### Document extract:
______
Remove page

Removes pages that match the specified text.

Parameters

keyvaluedescription
type (required)removePage
match (required)Match objectSensible removes the page that contain this text.
matchAllbooleanIf true, removes all pages containing the text specified by the Match parameter.
pageOffsetnumber. default: 0The zero-indexed number of the page to remove, counting from the page number of the text matched by the Match parameter.
To remove a single page offset from the first page of the document, rather than offset from matched text, specify "match": { "type": "first" }.

Examples

The following example shows removing all pages with an Appendix A header in order to extract text from Appendix B pages.

Config

{
  "preprocessors": [
    {
      /* remove all pages containing 
         the large-font header "Appendix A" */
      "type": "removePage",
      "match": {
        "type":"equals",
      "text": "Appendix A",
      "minimumHeight": 0.2
      },
      "matchAll": true
    }
  ],
  "fields": [
    /* get the Rider A in appendix B,
       not in Appendix A */
    {
      "id": "rider_A",
      "anchor": "rider a",
      "type": "currency",
      "method": {
        "id": "label",
        "position": "right",
      }
    }
  ]
}

Example document

Click to enlarge
Example documentDownload link

Output

{
  "rider_A": {
    "source": "$600",
    "value": 600,
    "unit": "$",
    "type": "currency"
  }
}
______
### Data supplied:
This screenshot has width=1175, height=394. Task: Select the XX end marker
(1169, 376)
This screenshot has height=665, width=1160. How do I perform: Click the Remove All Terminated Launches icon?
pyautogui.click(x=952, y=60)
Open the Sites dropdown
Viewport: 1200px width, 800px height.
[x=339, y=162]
______
### Exercise aim:
Please reproduce the Remove page documentation starting with "Remove page" and going on through "matched by the Match parameter.", renaming "zero-indexed" to "zero-based". The rows are separate from the Remove page documentation.

### Solved problem:
Remove page

Removes pages that match the specified text.

Parameters

keyvaluedescription
type (required)removePage
match (required)Match objectSensible removes the page that contain this text.
matchAllbooleanIf true, removes all pages containing the text specified by the Match parameter.
pageOffsetnumber. default: 0The zero-based number of the page to remove, counting from the page number of the text matched by the Match parameter.